Il serait criminel de passer à côté de « Sale Week-end »…

La série « Criminal » de Ed Bubaker et Sean Philips porte bien son nom et fait le bonheur des amateurs de polars. Ce « Sale Week-end », promit en titre, est une histoire complète se déroulant dans l’univers de la série. Néanmoins, il n’y a pas vraiment besoin d’avoir lu les autres titres pour apprécier cette histoire à part : une très belle mise en abîme dans le monde du comics, qui n’est clairement pas si rose, malgré le ton dominant de la couverture.

L’histoire se situe à la fin des années quatre-vingt-dix. Hall Crane, un prestigieux dessinateur de la grande époque du comics est invité au ComiCon pour recevoir un prix honorant sa carrière. Exigent, il demande à ce que soit Jacob, l’un de ses anciens assistants, qui lui serve de chaperon durant ce week-end un peu particulier. Mais tout ne va pas se passer comme prévu, car Hal n’a que faire des honneurs : tout ce qui l’intéresse dans ce déplacement, c’est, on le comprendra bien vite, retrouver la trace des planches qui lui ont été volées.
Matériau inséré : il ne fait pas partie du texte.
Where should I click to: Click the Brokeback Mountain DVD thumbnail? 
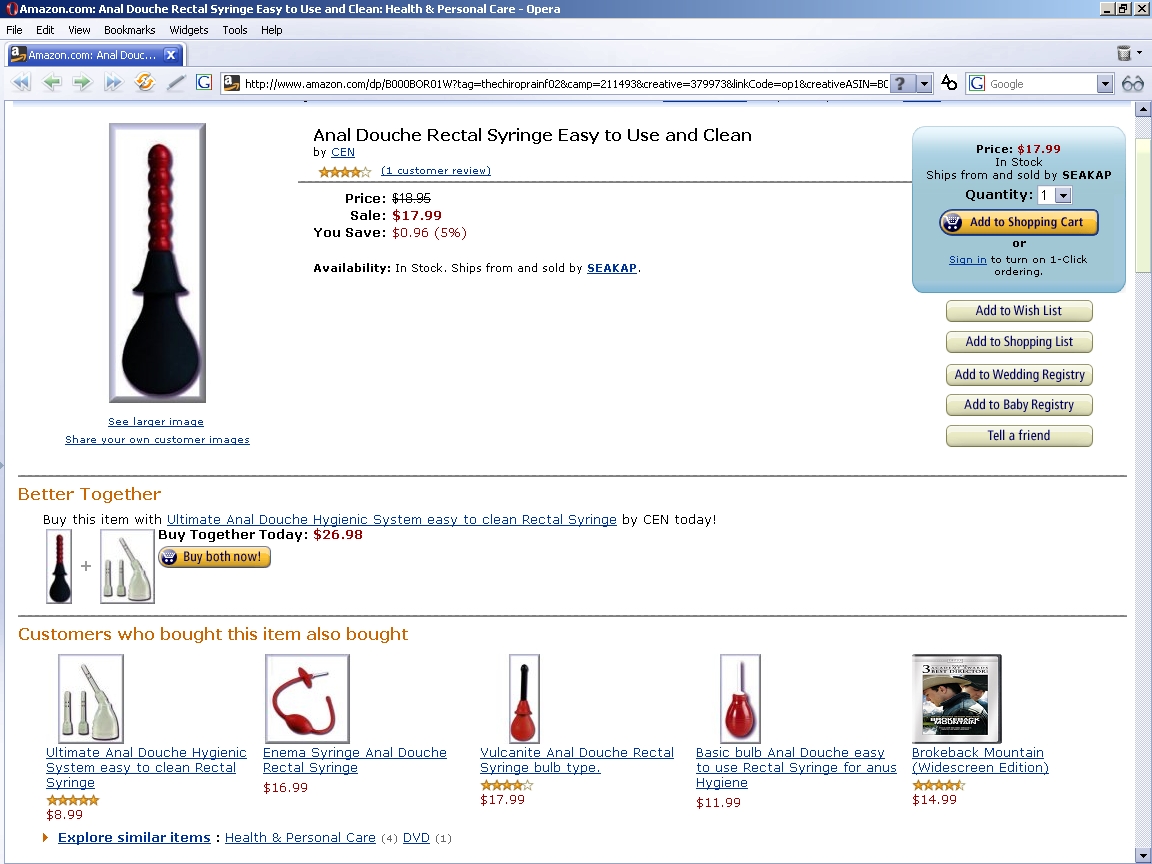pos(957,699)
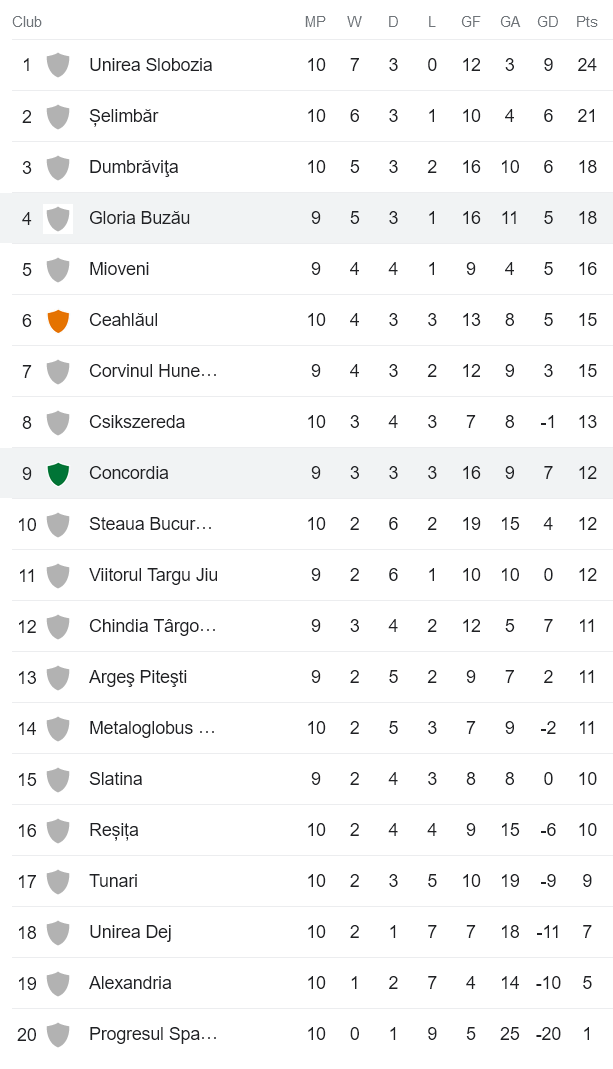Click the Gloria Buzău crest icon

click(58, 218)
Voilà comment une simple sortie festive se termine en virée criminelle.

 

Sur 80 pages, Ed Brubaker et Sean Philips nous dressent un portrait peu glorieux du monde de la bande dessinée. Même si cette histoire est une fiction et que le grand artiste Hall Crane n’existe pas, la plupart des gros éditeurs américains en prennent pour leur grade, tout comme certains fans un peu trop exigeants. Les journalistes ne sont pas oubliés et c’est vrai que certains peuvent être trop insistants et irrespectueux. Heureusement, ce ne sont pas ceux de BDzoom.com qui ont dû servir de modèle pour relater ce qui se passe dans ce festival américain !

Plus proche d’un style franco-belge que des comics de super-héros américain, ce roman graphique a une narration digne des grands polars. Le cadre s’installe par petites touches, puis l’action dévie sans crier gare, pour se conclure sur un twist, qui bien sûr ne vous sera pas révélé ici. Le dessin extrêmement clair est rehaussé d’à-plats noirs donnant des ombres franches valorisées par une mise en couleurs de Jacob Philips simple et réaliste. La mise en scène est dynamique, on sent les personnages en mouvement. La palette d’expression est presque photographique, alors qu’elles sont souvent exprimées avec juste les traits qu’il faut. La sensation d’être face à un roman-photo vient bien évidemment du dessin réaliste, mais aussi des cases qui ne sont pas cerclées de noir. Ne vous laissez pas tromper par le rose dominant de la couverture, le visage taciturne de Hall est bien là pour rappeler au lecteur qu’il entre dans un monde de coups bas et de trahison.

 

Si vous n’avez jamais lu la série « Criminal » et que vous êtes amateur de récits noirs et de bandes dessinées, vous pouvez commencer par ce titre sans hésitation. Ceux qui suivent déjà le travail de Brubaker et Philips n’auront sûrement pas attendu cette chronique pour se jeter sur cet excellent opus. Même si celui-ci est moins sanglant qu’habituellement, les répliques cinglantes sont toujours de mise.

Gwenaël JACQUET

« Criminal : Sale Week-end » par Ed Brubaker et Sean Philips
Éditions Delcourt (12 €) — ISBN : 978-2-413-02766-9

Galerie

2 réponses à Il serait criminel de passer à côté de « Sale Week-end »…

  1. Capitaine Kérosène. dit :

    Merci pour cet article.
    Il est normal que le style de Phillips soit photographique étant donné que tout son travail est basé sur la photo depuis très longtemps. On reconnaît d’ailleurs le même casting d’un livre à l’autre (Phillips lui-même apparaît d’ailleurs souvent).
    Il est aussi passé à la tablette graphique intégrale. Son précédent livre était en partie raté à cause de cela la couleur n’arrivant pas à suppléer au vide graphique, ou alors d’autres fois apportant un réalisme dans les textures qui ne suivaient pas le dessin. Ici, on voit encore des traces du pinceau électronique. Il y a un côté pas naturel.
    Apparemment, il est un peu revenu en arrière, même si c’est difficile de juger sur de si petites images.